Elena Ferrante, with the publication of her first book, Troubling Love in 1992, announced to her publisher that she would do nothing to promote the book – that she would not be present for any sort of publicity or presentation. (‘I’ve already done enough for this long story: I wrote it.’) She has steadfastly kept to that decision, and in 2015, when an interviewer wanted to know ‘Who is Elena Ferrante?’ she could answer: ‘Thirteen letters, no more or less.’
Over the years, however, while remaining absent, she has revealed quite a lot about herself, in interviews and essays – not about her personal life but about her intellectual life. In particular, around the time the ‘Neapolitan Quartet’ began to gain popularity, there was a greater demand for Elena Ferrante as a presence; this led to numerous interviews, which, as in the past, she agreed to do but only in written form. She also then started writing short essays and articles, such as an introduction to an edition of Sense and Sensibility, and a yearlong series of columns in the Guardian on a range of subjects, from exclamation points to jealousy.
My own first encounter with Ferrante – or with her words – took place in 2004, when I was asked to do a sample translation of The Days of Abandonment, her second novel, but first to be published in English. I knew nothing about her, but as soon as I read the first sentence of that book I was gripped. I went on to translate it, and since then I have translated not only her novels – four, plus the four ‘Neapolitan Novels’ – but the collection of interviews and letters entitled Frantumaglia, and many other interviews, essays and articles, most recently the four essays of In the Margins.
The prose in Ferrante’s novels is dense; she can use a lot of words, not in a redundant way but in order to get at the precise truth of, say, an emotion, and she is often describing emotional states. The shorter, nonfiction writing can also be dense, but the sentences are compacted rather than expansive, they compress rather than dig – or excavate, as she puts it. In the novels this can be tricky to preserve within an English syntax and without losing the meaning, the intensity and the momentum created by the pileup of words; in the non-fiction, sentences have to be unpacked; unwound, so to speak. Also, in a novel, even a short novel, there is time and space to get used to a rhythm, and a vocabulary, which is not available in a short non-fiction piece.

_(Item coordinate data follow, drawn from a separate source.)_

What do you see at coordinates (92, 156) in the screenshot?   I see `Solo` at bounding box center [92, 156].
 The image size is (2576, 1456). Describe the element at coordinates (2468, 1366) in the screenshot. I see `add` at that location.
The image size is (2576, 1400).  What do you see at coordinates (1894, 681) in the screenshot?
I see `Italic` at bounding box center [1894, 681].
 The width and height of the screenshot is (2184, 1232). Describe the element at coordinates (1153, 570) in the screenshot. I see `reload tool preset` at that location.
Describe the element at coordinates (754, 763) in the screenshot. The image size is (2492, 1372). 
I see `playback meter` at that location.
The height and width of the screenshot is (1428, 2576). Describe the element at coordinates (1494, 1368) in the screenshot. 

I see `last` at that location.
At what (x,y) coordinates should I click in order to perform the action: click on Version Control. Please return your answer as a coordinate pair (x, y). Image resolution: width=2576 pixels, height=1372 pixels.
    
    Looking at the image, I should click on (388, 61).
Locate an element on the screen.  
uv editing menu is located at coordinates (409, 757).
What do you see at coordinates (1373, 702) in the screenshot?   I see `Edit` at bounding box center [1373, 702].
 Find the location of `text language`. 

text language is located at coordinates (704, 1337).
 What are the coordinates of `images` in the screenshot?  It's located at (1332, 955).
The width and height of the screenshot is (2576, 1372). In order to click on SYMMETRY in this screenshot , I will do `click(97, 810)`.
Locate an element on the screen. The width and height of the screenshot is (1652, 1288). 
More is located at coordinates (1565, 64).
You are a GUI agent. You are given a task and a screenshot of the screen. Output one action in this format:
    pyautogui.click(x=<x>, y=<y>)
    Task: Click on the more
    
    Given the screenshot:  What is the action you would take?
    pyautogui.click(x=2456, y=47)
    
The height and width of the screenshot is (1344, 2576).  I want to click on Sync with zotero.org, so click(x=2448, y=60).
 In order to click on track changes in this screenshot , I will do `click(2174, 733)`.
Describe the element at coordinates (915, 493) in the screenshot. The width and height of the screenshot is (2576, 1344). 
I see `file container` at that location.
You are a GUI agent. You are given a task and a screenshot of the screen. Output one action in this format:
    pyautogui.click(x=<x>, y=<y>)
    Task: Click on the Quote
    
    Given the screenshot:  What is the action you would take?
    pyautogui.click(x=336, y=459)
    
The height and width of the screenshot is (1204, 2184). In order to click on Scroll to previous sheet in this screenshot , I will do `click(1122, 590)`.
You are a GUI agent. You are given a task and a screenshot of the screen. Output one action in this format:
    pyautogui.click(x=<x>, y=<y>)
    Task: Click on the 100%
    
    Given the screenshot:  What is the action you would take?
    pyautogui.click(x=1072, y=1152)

As the translator, I am most intimately engaged with the text on the level of words: how the words fit together into the sentence, the sentence into the paragraph. In a novel, I’m involved in the social and emotional lives of the characters, and my work is to make them vivid and colloquial. Translating Ferrante’s non-fiction has allowed me to step back and see the fiction from a broader perspective. In In the Margins Ferrante talks a lot about writers and writings that have influenced her. Translating it – reading it – was literally to see the work that has gone into the fiction, including the lifetime of reading that sustains it. Not that one makes specific connections, but I’ve been able to see common elements, structures, bigger pictures. For example, I hadn’t thought cohesively about the fact that there aren’t a lot of detailed physical descriptions of people or places in Ferrante’s novels until I worked on the essay ‘Aquamarine’, from In the Margins, in which she talks about how she practised descriptions, trying to ‘tell things as they are’, and what, ultimately, she learned from that.
Translating the screenplays for the TV series My Brilliant Friend has provided another angle from which to view Ferrante’s work. In a screenplay the story has to be conveyed within a limited frame; events, both physical and emotional, have to be dramatised, which sometimes means condensing and sometimes expanding. Some scenes could be taken almost directly from the books; at other times two or three scenes in the book could be made into one; sometimes something narrated had to be made active. It’s like another shake of the kaleidoscope, in which you see patterns and colours that were not visible before.
My own, eighteen-year relationship with the thirteen letters of Elena Ferrante has been filtered through the publishers. When I have questions, I ask them, and they will ask Ferrante. In my life as a translator I’ve worked with a lot of dead authors, so I’m used to the author who is present not as a physical person but as the mind or brain or consciousness that has put the words on the page.